Men's Dance moves can Attract Lovers, Fend off Rivals
Men do more than moving on the dance floor. Apparently, they also attract lovers and fend off any potential rival, a new study suggests.
The research was done by Dr. Nick Neave (psychologist), Dr. Nick Caplan (University academics), from the University of Northumbria and Johannes Hvnekopp and Bernard Fink, from the Institute of Zoology and Anthropology, University of Gvttingen, Germany. The results were published in the American Journal of Human Biology.
The study claims that men's dance quality is linked to the strength of their hand grip, and men also check out other men for a probable rival. This research was done with the help of 3-D motion-capture technology and biomechanical analyses, and focused on discovering how many clues a man gives about his physical strength and fitness through his dance moves. The researchers found that a man can assess his rival's strength just by watching his moves on the dance floor.

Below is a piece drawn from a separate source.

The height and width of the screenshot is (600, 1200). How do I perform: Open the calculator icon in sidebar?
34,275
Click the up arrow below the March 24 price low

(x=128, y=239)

The scientists enlisted 30 males who were between 19 and 37 years of age and taped them while they danced to a basic rhythm. Along with that, they were also taken through fitness tests, which included finding out the strength of both their upper and lower body. These films were then put through 3-D motion-capture technology, where these men were changed to virtual characters and their appearances were hidden.

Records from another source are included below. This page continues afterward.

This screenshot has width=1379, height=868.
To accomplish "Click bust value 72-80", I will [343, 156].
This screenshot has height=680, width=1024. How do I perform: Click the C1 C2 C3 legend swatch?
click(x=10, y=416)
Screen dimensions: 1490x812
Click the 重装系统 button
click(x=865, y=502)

The researchers observed that individuals from both the sexes linked a person's hand grip strength to the perception of their dance quality, and the same was identified with the movement of their upper body and arms. There is a popular belief that men exude signals while dancing with the opposite sex in what is similar to animal mating displays, however, now it would seem that a heterosexual male also uses these signals to ward off any probable rivals.

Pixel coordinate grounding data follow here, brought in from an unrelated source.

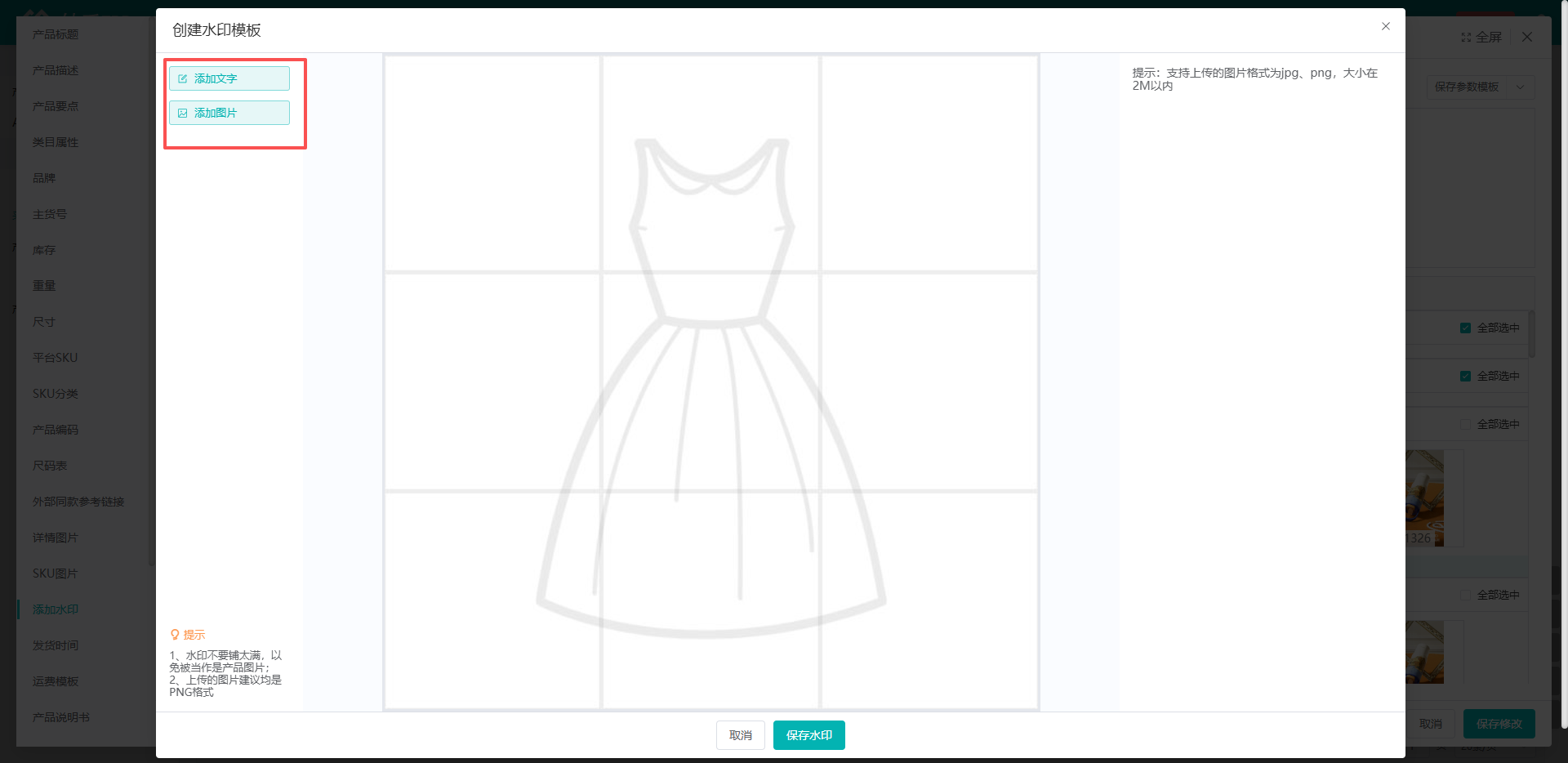1568x763 pixels.
Task: Click the 保存修改 button
Action: click(1499, 724)
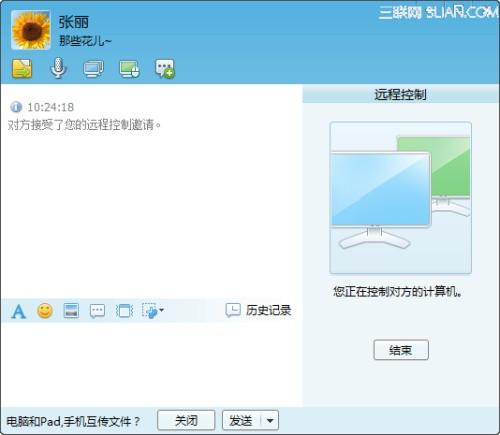Image resolution: width=500 pixels, height=435 pixels.
Task: Open the font settings letter A icon
Action: click(19, 311)
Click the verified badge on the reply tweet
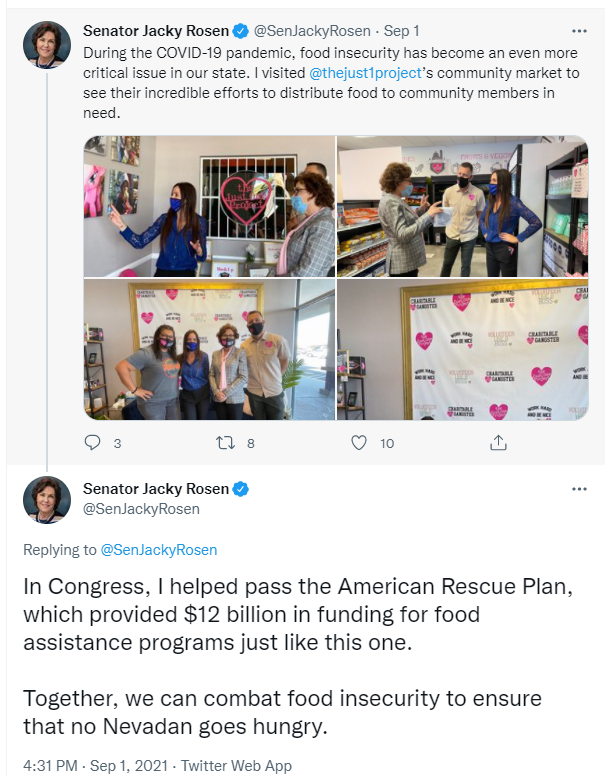 tap(241, 489)
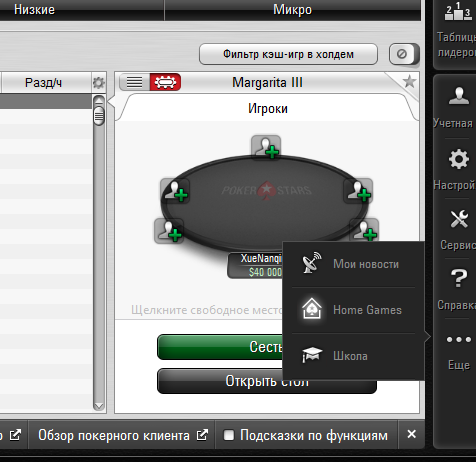Enable the Подсказки по функциям checkbox
Image resolution: width=476 pixels, height=462 pixels.
coord(229,435)
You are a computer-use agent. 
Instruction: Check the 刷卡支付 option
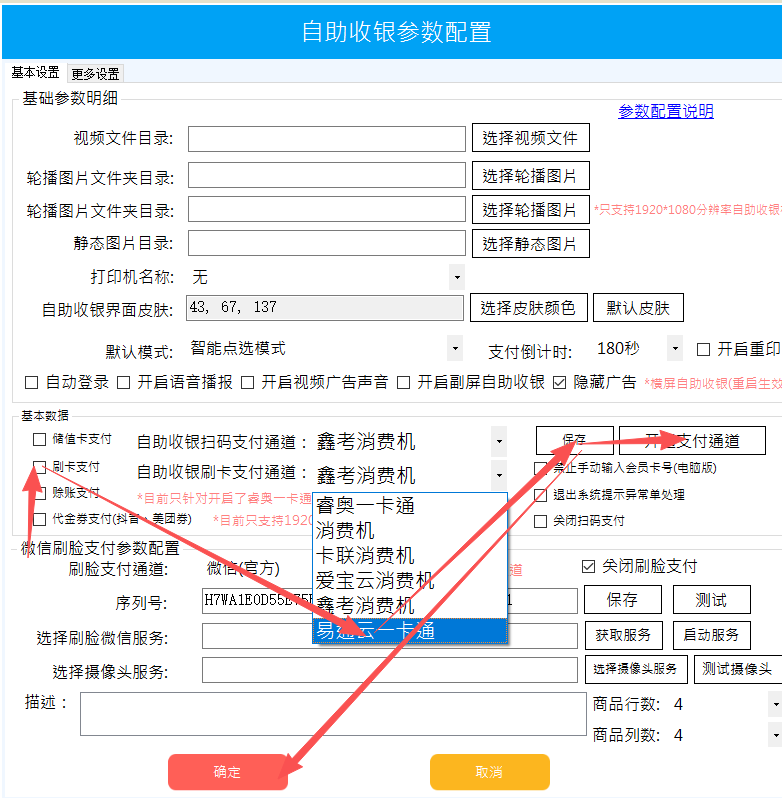point(40,467)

"Rated dance quality was positively associated with actual grip strength and these clues of upper-body strength were most accurately picked up by male observers. This ability to discern upper-body strength is principally because men are looking for cues of 'formidability' in other males. Upper-body strength is highly related to fighting ability as it reflects the ability to do damage, especially in intra-sexual conflicts. The ability to gauge strength before potential conflicts is sensible, especially to other males," Dr. Neave said in a news release.